According to ECOS, the oil consortium knew, or should have known, that Block 5A wasn’t under full government control and that the government had previously “violently displaced the population to prepare the ground for oil companies.”
“That doesn’t yet make them complicit,” said Wesselink. “The complicity comes in when their operations not only triggered but also assisted the war.”
Wesselink cited the example of a road that was constructed to reach the oil fields that allowed the government troops to reach the villages and displace the populations.
Human Rights Watch found that oil revenues enabled the government to triple its fleet of attack helicopters in 2001 with the purchase of twelve new helicopters, the same type used in a February 2002 attack against a food distribution center in Bieh in Sudan’s oil-rich Unity State.
James Ninrew saw the attack, which happened as thousands of residents waited to receive food from the World Food Program.
“All of a sudden, a helicopter gunship appeared from nowhere,” said Ninrew. “First of all it surrounded the area. For sure they have seen that these are not army people. These are people distributing food. Those of us who know … this kind of [attack] helicopter, we warned people that these people should run away because this is not a relief plane. This is coming to kill you.”
Next, people fled and sought shelter in nearby bunkers. The gunship attacked, firing five rockets, according to the UN. Ninrew said he saw one woman who didn’t know what was happening.
“She kept on in the line, thinking that it is her turn,” Ninrew said. “So she was killed.”
Sixteen others also died in the attack. Ninrew, who is now the director of Assistance Mission for Africa, said targeting a food distribution site was part of a systematic effort by the army to clear out the population so that the oil companies could move in. He said the food distribution gave people hope.
According to Ninrew, the army wanted the area “clear of anybody so that they can claim legitimacy that the area is theirs.
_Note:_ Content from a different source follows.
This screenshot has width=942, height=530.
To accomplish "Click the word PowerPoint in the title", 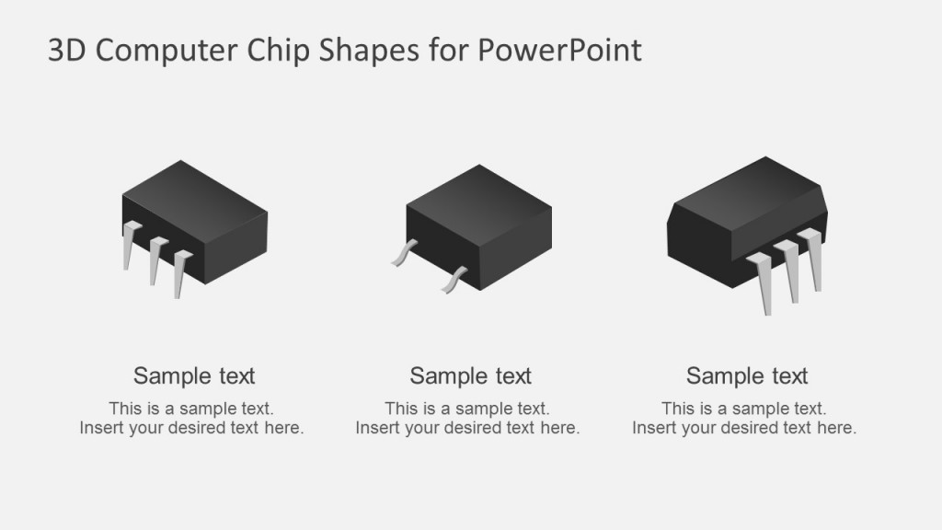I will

Then they can prove to the company, ‘You can come and do your drilling and exploration [here].’” Ninrew explained that because the area for the intended oil operations was not previously secure, “the government of Sudan proved to [the oil companies] that it can clear the area by displacing its own people, by killing its own people and that’s what happened.”
George Riak is one of the victims of this violence in the town of Leer in Block 5A. “Thank God that I was not shot but I lost materials. I lost 79 cows, I lost 51 goats and sheep. I lost my two luaks [cattle containers] plus my farms,” said Riak. In southern Sudan, cattle are essentially currency.
Under the comprehensive peace agreement signed in 2005 between the predominantly Muslim Arab north and the mostly Christian black African south, people whose “rights have been violated” by oil contracts are entitled to compensation.
Wesselink said now it’s in the oil companies’ “best interest” to reconcile with the population through compensation.
According to Riak, compensation should be for the community, not just individuals. He recommended the building of schools and hospitals. “Everything was destroyed,” he said.
The Malaysian energy company Petronas and Lundin Petroleum did not respond to repeated attempts for a response. In an open letter to shareholders, Lundin’s chairman “categorically” refuted all of the allegations in the ECOS report and stated that the company’s activities “contributed to peace and development in Sudan.” The Austrian energy group OMV spokesperson asserted that the company had fulfilled its “social responsibilities” in Sudan.